What makes this moment distinct is not that influence exists—it always has—but how quietly it operates. Donors respond to perceived viability. Media narratives follow momentum. Voters internalize what feels like a settled race. Each step appears independent, but together they can narrow the field before voters meaningfully engage.

The most troubling part isn’t that this is happening—it’s that it’s happening in plain sight. Donors understand that markets influence perception. Political operatives know that odds shape coverage. Voters sense something is off. But like many forms of systemic distortion when responsibility is diffuse, action stalls.

Meanwhile, the market continues to assign probabilities that can influence the trajectory of a race before a single vote is cast—effectively pricing candidates in or out of viability.

There are early signs of response. But isolated ethical boundaries are not the same as systemic guardrails—and the underlying incentives remain unchanged. Prediction markets don’t need to be intentionally manipulated to distort democracy. Their structure does that on its own. When financial incentives align with particular political outcomes, the pressure to influence those outcomes—subtly or directly—becomes embedded in the system.

Organizations can absorb disruption and rebuild. Democracy is less forgiving. The question is no longer whether markets reflect elections. It’s whether we are willing to accept a system where they help shape who is taken seriously before voters ever weigh in.

A Decision Point

Democratic legitimacy is not a price signal.
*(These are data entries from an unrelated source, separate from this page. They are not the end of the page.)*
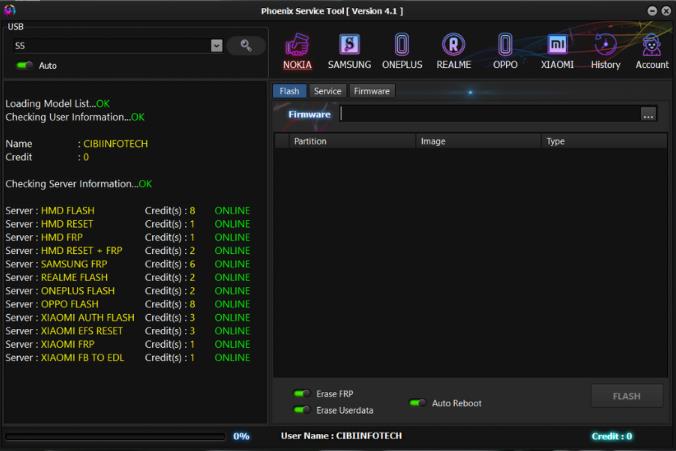676x451 pixels.
Task: Open the Firmware tab
Action: click(371, 91)
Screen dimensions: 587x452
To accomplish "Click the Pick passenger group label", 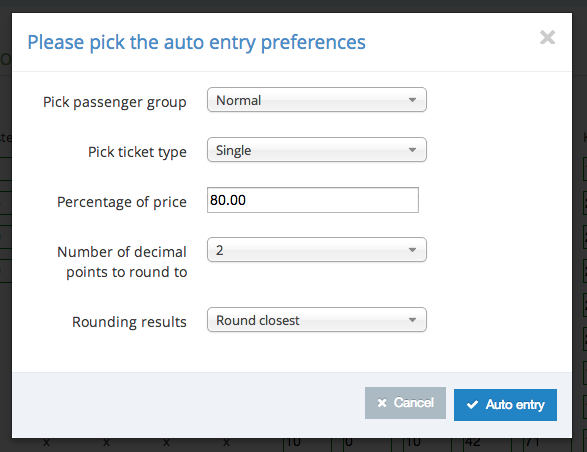I will 115,102.
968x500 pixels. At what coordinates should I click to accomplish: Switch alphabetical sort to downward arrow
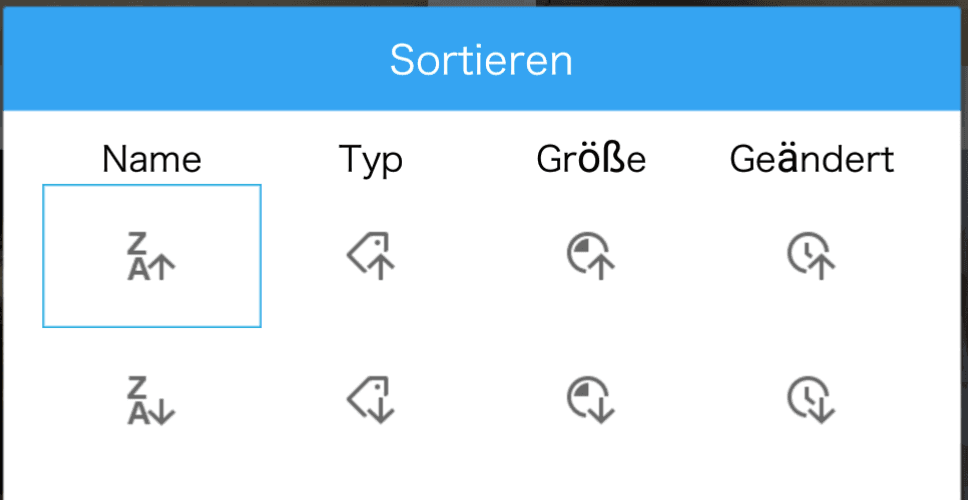[x=151, y=401]
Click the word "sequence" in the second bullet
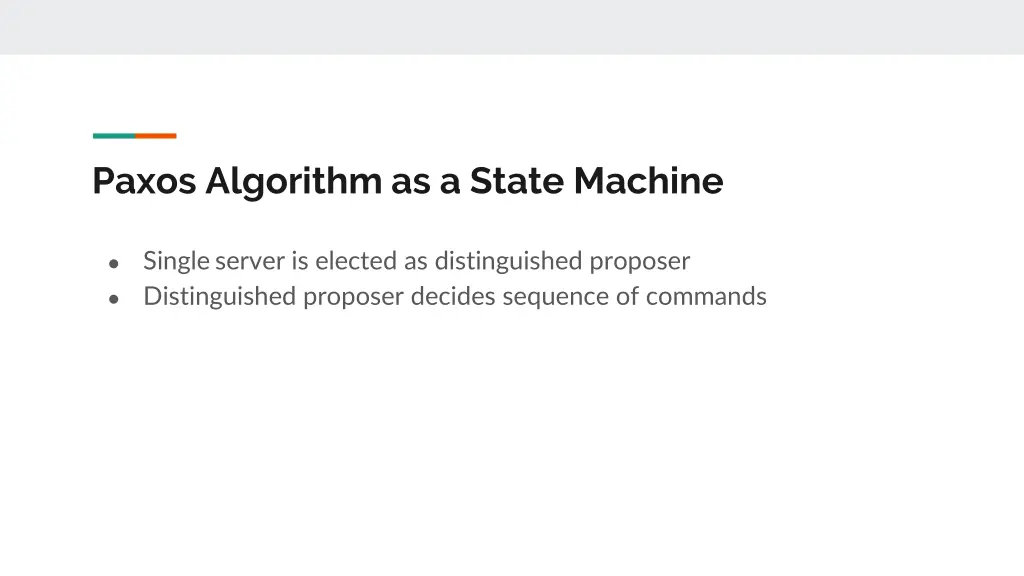The height and width of the screenshot is (576, 1024). [555, 297]
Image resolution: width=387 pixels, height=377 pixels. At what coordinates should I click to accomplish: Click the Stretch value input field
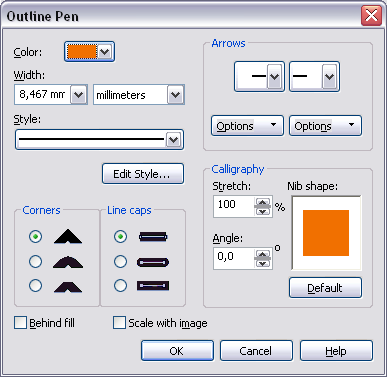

It cannot be captured or optimized by financial instruments without fundamentally changing what it represents.

Once markets begin to shape perceptions of viability, power shifts—not after elections, but before they begin. At that point, outcomes are no longer simply being predicted. They are being conditioned.

The question is not whether any single candidate can overcome those dynamics. It is whether we accept a system where perceptions of viability are increasingly mediated by markets rather than voters.

Because once viability can be priced, it can be influenced—and what begins as a prediction ends as a constraint. At that point, the question is no longer who voters choose. It’s whether the field they’re choosing from was ever really theirs to determine.